The Codex Ephraemi Rescriptus, an early fifth century palimpsest, and the last of the four great uncial manuscripts of the Bible in Greek, was preceded by the Codex Sinaiticus, the Codex Alexandrinus and the Codex Vaticanus. It was named "Rescriptus" because in the 12th century Greek translations of the treatises of Ephraem the Syrian were written over the biblical text that had been washed off its vellum pages, forming a palimpsest. However, the effacement of the biblical text was incomplete, and beneath the text of Ephraem what was once a complete Bible, containing both the Old and New Testaments, could eventually be deciphered.

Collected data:
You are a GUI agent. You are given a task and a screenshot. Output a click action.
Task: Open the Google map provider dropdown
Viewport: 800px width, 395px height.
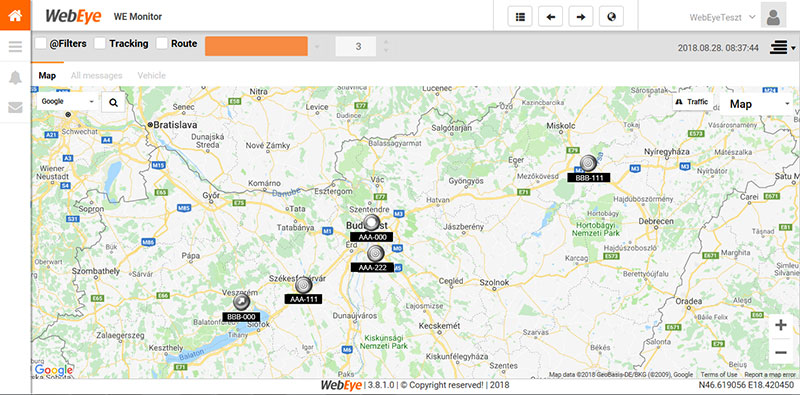(x=67, y=102)
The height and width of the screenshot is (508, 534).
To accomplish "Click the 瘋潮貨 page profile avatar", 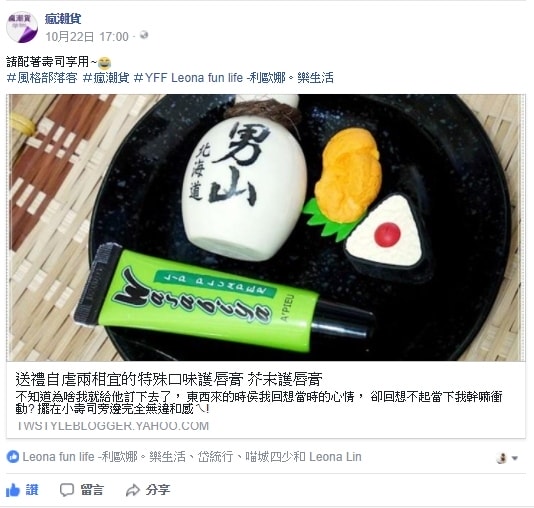I will [22, 27].
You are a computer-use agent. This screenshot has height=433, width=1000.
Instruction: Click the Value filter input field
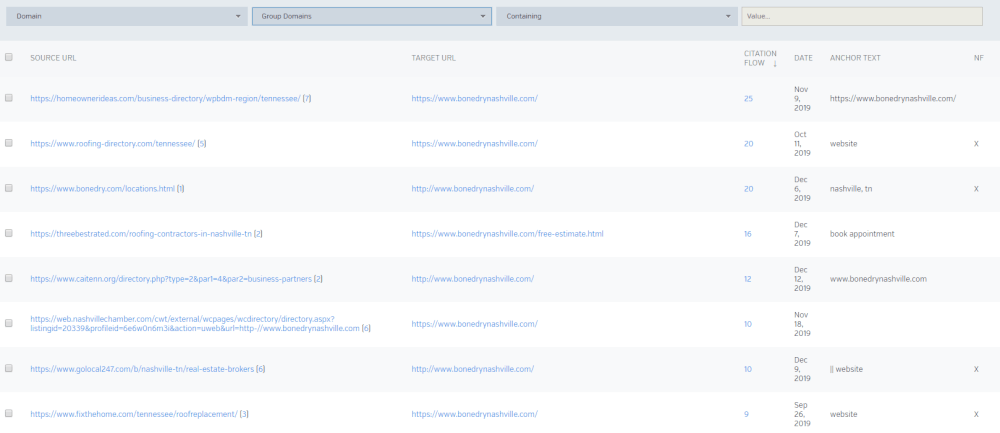pyautogui.click(x=861, y=16)
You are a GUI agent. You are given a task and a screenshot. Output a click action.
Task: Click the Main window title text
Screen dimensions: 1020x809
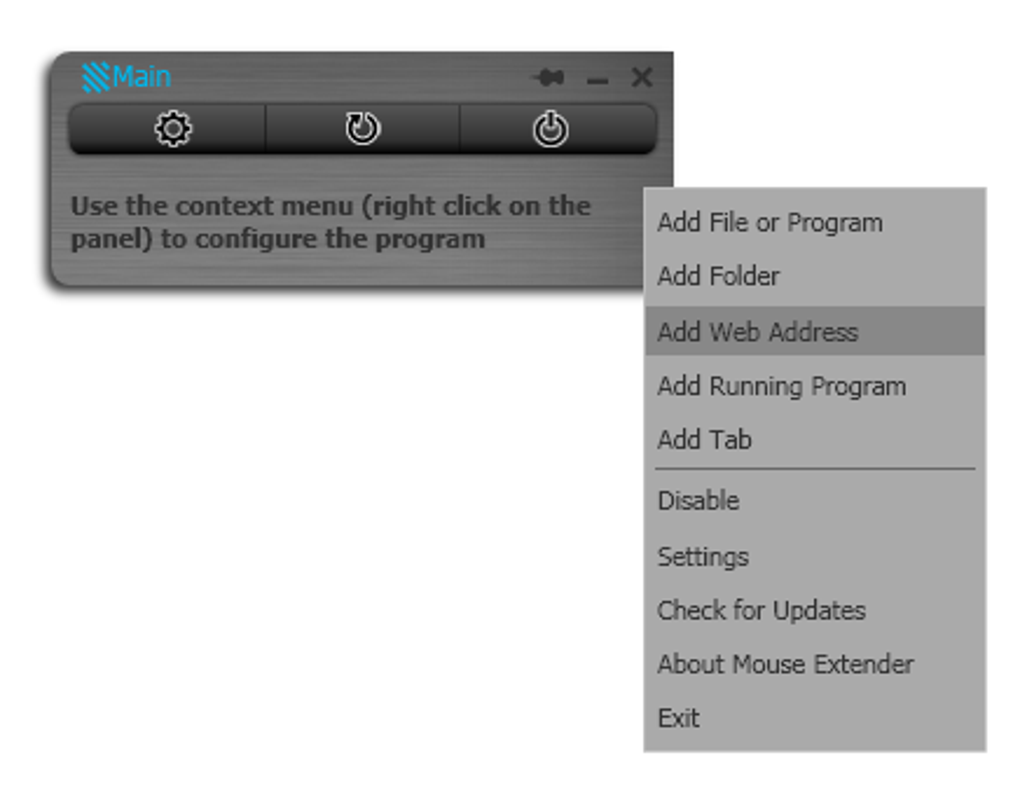pos(141,76)
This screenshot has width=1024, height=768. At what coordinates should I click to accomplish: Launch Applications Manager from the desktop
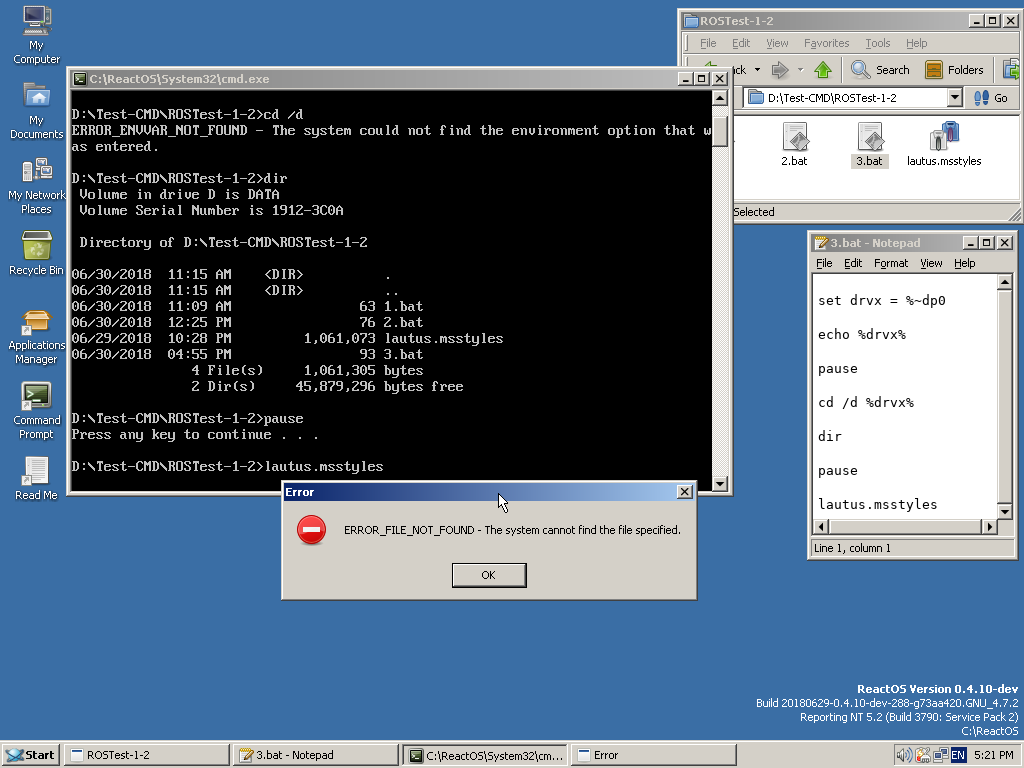click(36, 323)
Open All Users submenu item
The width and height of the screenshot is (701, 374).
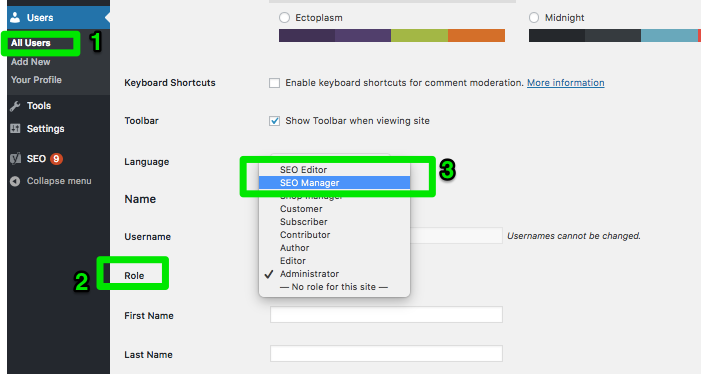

Work order 1: Print the Codex Ephraemi Rescriptus passage starting with "The Codex Ephraemi" and going on through "eventually be deciphered.".
Work order 2: According to the Codex Ephraemi Rescriptus passage, in what century were the treatises of Ephraem the Syrian written over the biblical text?
Work order 3: Pick up the Codex Ephraemi Rescriptus passage after its final sentence and continue writing it.
None of the entries above are needed.

Task response 1:
The Codex Ephraemi Rescriptus, an early fifth century palimpsest, and the last of the four great uncial manuscripts of the Bible in Greek, was preceded by the Codex Sinaiticus, the Codex Alexandrinus and the Codex Vaticanus. It was named "Rescriptus" because in the 12th century Greek translations of the treatises of Ephraem the Syrian were written over the biblical text that had been washed off its vellum pages, forming a palimpsest. However, the effacement of the biblical text was incomplete, and beneath the text of Ephraem what was once a complete Bible, containing both the Old and New Testaments, could eventually be deciphered.

Task response 2: In the 12th century.

Task response 3:
The manuscript was probably written and preserved in Constantinople. After the fall of Constantinople in 1453, the Codex was brought to Florence by an émigré scholar, and in 1533 Catherine de' Medici brought it to France as part of her dowry. From the Bourbon royal library it was eventually transferred to the Bibliothèque nationale de France.
The first complete collation of the New Testament text was made by Johann Jakob Wettstein (1716). In 1834-1835 potassium ferricyanide was used to bring out faded or eradicated ink, and Constantin von Tischendorf made his reputation when he deciphered the very difficult to read texts, and published the Greek New Testament in 1843 and the Old Testament in 1845.